**Extracted data**
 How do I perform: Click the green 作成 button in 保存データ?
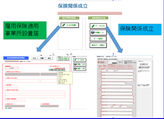click(60, 59)
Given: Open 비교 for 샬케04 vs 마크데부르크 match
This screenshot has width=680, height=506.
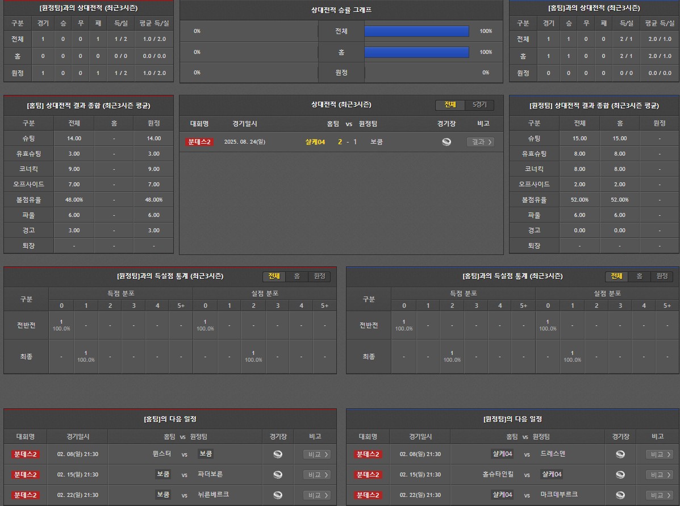Looking at the screenshot, I should point(660,495).
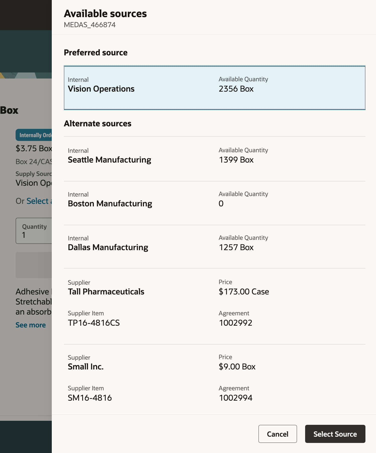
Task: Pick the Boston Manufacturing source row
Action: click(x=214, y=203)
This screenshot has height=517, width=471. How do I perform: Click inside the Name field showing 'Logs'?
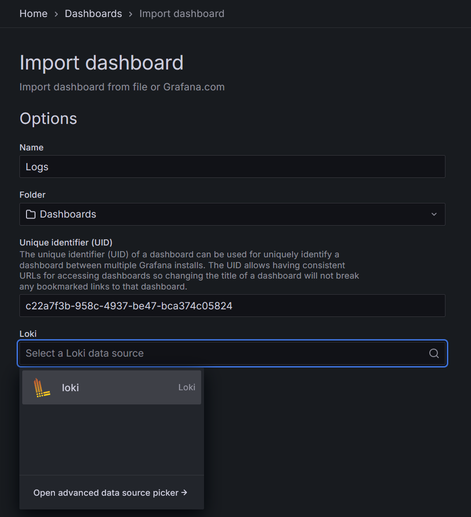tap(232, 166)
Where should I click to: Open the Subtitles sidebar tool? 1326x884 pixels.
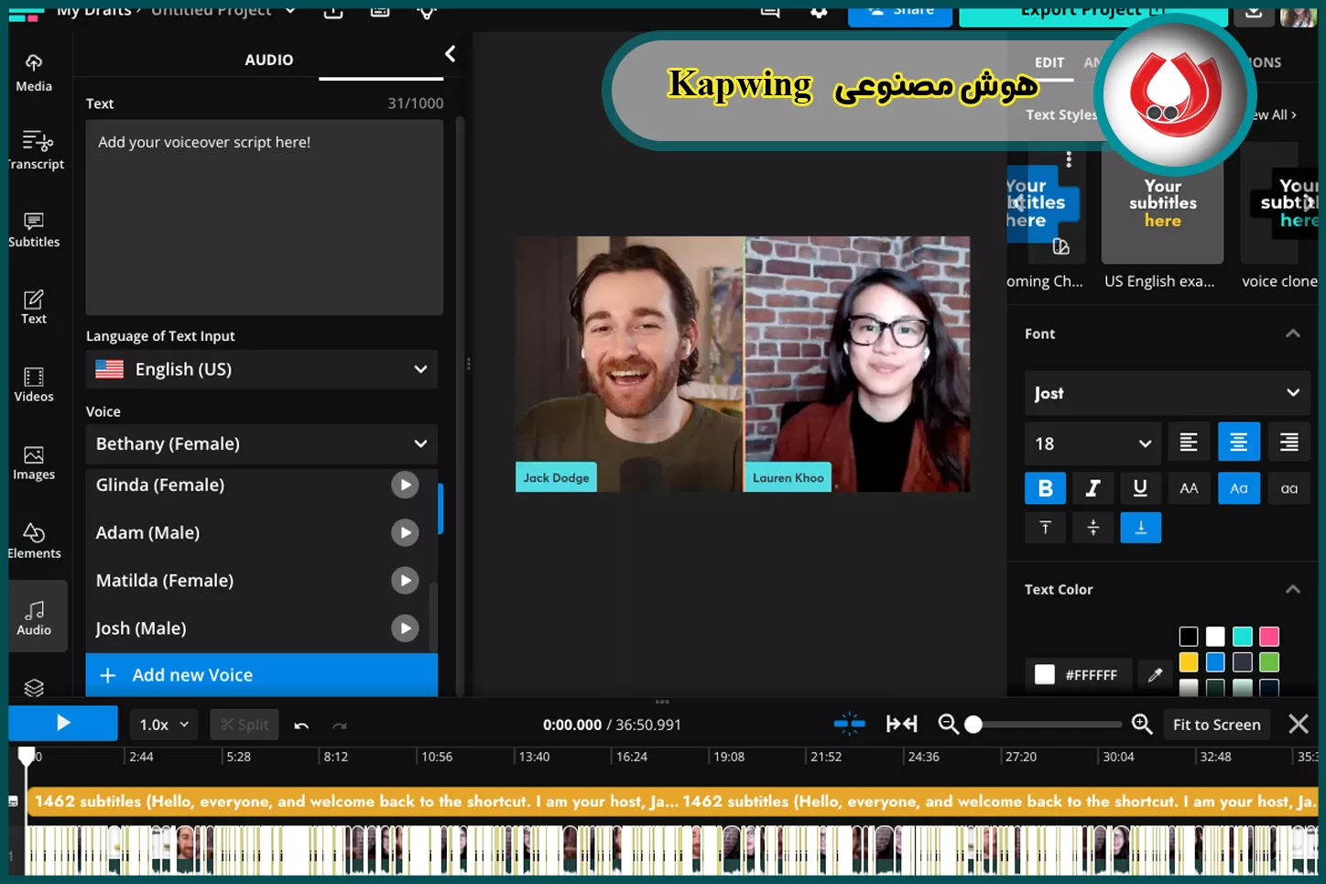(34, 229)
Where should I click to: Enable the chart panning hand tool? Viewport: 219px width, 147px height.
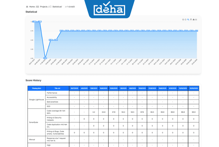tap(191, 20)
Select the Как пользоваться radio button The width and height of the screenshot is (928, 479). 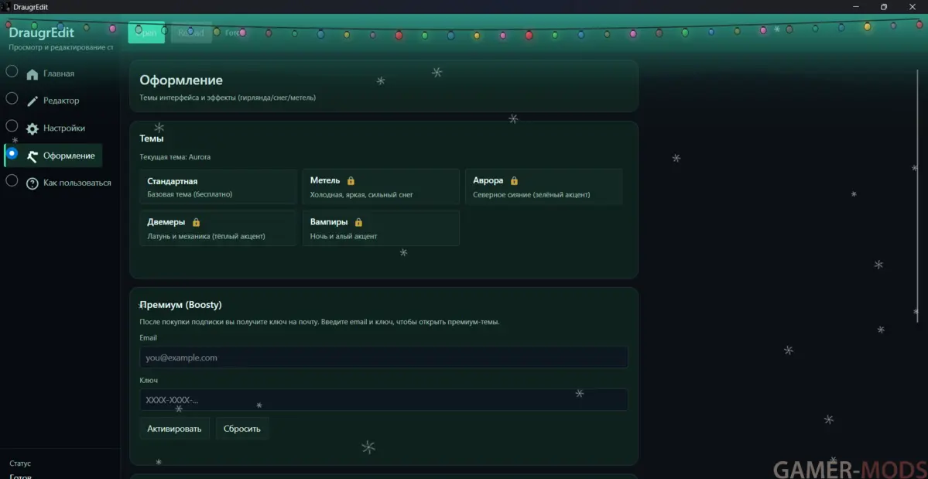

**Activity**
All of the material above should be written out exactly as given, minus any images.

**Output below**
 How do I perform: Click the green 作成 button in 保存データ?
click(60, 59)
Given: Open 비교 for 샬케04 vs 마크데부르크 match
This screenshot has width=680, height=506.
Looking at the screenshot, I should point(660,495).
Task: Pick the Boston Manufacturing source row
Action: click(x=214, y=203)
This screenshot has height=517, width=471. How do I perform: Click inside the Name field showing 'Logs'?
tap(232, 166)
Where should I click to: Open the Subtitles sidebar tool? 1326x884 pixels.
(34, 229)
Where should I click to: Enable the chart panning hand tool? Viewport: 219px width, 147px height.
tap(191, 20)
Select the Как пользоваться radio button The width and height of the screenshot is (928, 479). 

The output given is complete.